## SELECTED EXCERPT
-=-=-

Started in early 2005 by cartoonist and illustrator John Martz, and eventually drawing on a collaborative rooster of artists, Drawn was always finding and showcasing bright talents and wonderful work by a large number of creators.

Along with Cartoon Brew, 100 Years of Illustration, Boing Boing and a few others, Drawn! (at the time with an exclamation point in the title) was one of the models on which I based the format of Lines and Colors when I launched it in August of 2005.

Though the scope and intention of the two blogs were different, I always thought of Martz and the Drawn crew as kindred spirits in the presentation of inspirational posts about art and artists.

Martz has written a farewell post, Drawn 2005-2013, on his personal blog explaining the decision.

I obviously disagree with his sentiment in regard to the continued relevancy of art blogs (grin), but I understand his decision.

-=-=-

## WORK TO COMPLETE
Write out the passage about the Drawn blog word for word, from "Started in early" to "understand his decision.". The data that comes next is separate from the passage about the Drawn blog.

## GIVEN MATERIAL
-=-=-

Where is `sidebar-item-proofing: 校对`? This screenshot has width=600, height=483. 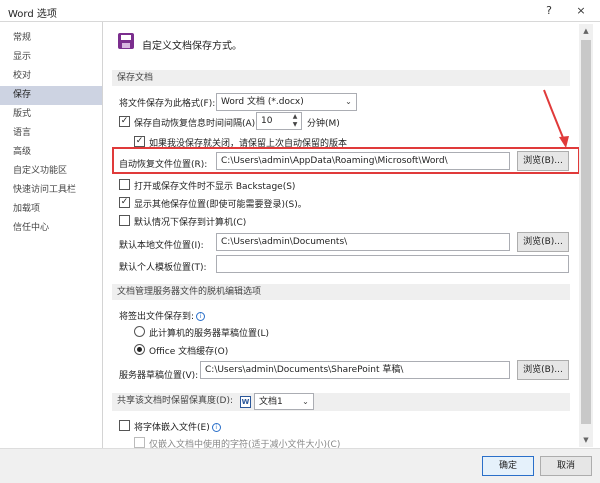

-=-=-

## ANSWER TO THE PROBLEM
Started in early 2005 by cartoonist and illustrator John Martz, and eventually drawing on a collaborative rooster of artists, Drawn was always finding and showcasing bright talents and wonderful work by a large number of creators.

Along with Cartoon Brew, 100 Years of Illustration, Boing Boing and a few others, Drawn! (at the time with an exclamation point in the title) was one of the models on which I based the format of Lines and Colors when I launched it in August of 2005.

Though the scope and intention of the two blogs were different, I always thought of Martz and the Drawn crew as kindred spirits in the presentation of inspirational posts about art and artists.

Martz has written a farewell post, Drawn 2005-2013, on his personal blog explaining the decision.

I obviously disagree with his sentiment in regard to the continued relevancy of art blogs (grin), but I understand his decision.